#### Records for the task ####
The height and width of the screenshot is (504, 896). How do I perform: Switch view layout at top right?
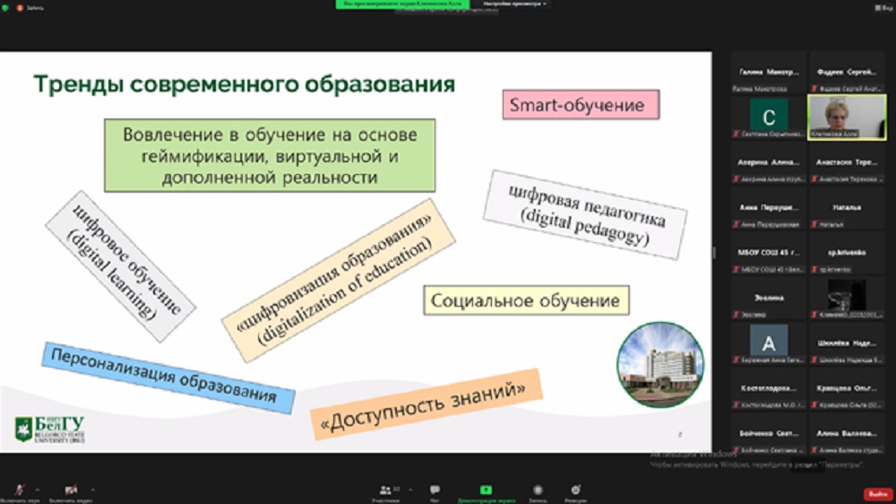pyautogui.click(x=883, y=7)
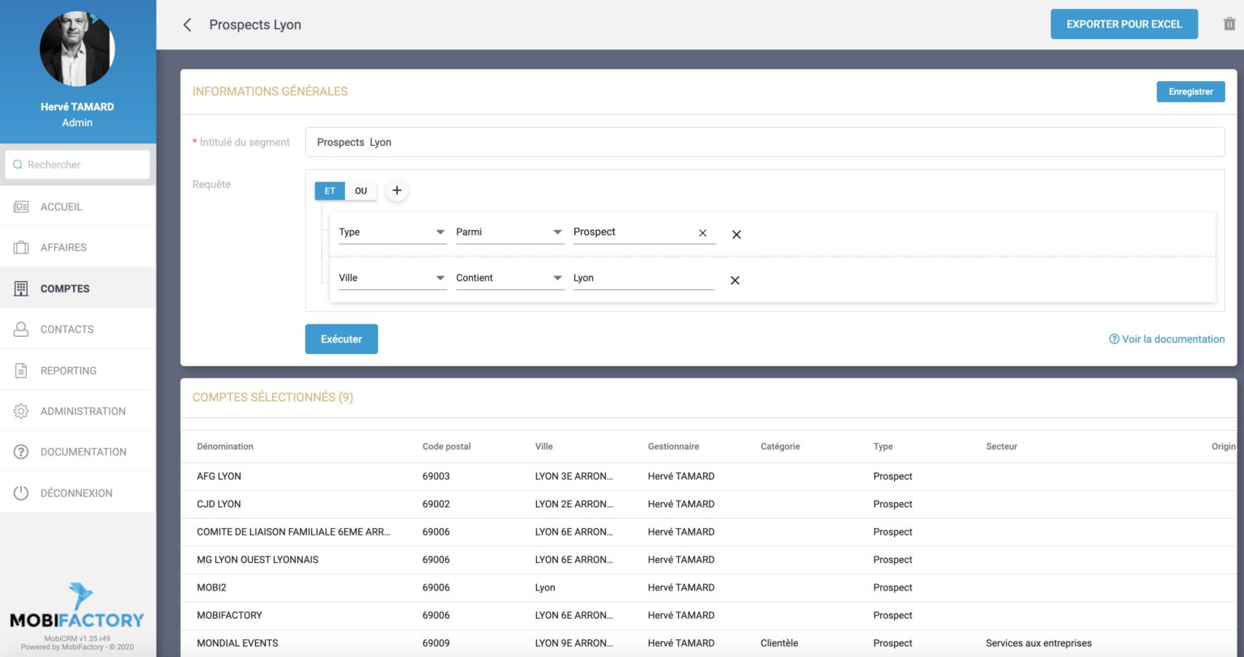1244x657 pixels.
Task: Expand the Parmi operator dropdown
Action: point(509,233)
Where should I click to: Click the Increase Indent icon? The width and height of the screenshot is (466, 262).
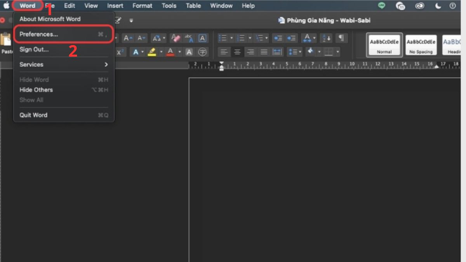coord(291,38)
####
Problem description: Without any of the pictures, repeat the entries above word for word.

Completed task:
The height and width of the screenshot is (504, 896). How do I perform: Switch view layout at top right?
pyautogui.click(x=883, y=7)
1244x657 pixels.
Task: Expand the Parmi operator dropdown
Action: point(509,233)
Where should I click to: Click the Increase Indent icon? The width and height of the screenshot is (466, 262).
coord(291,38)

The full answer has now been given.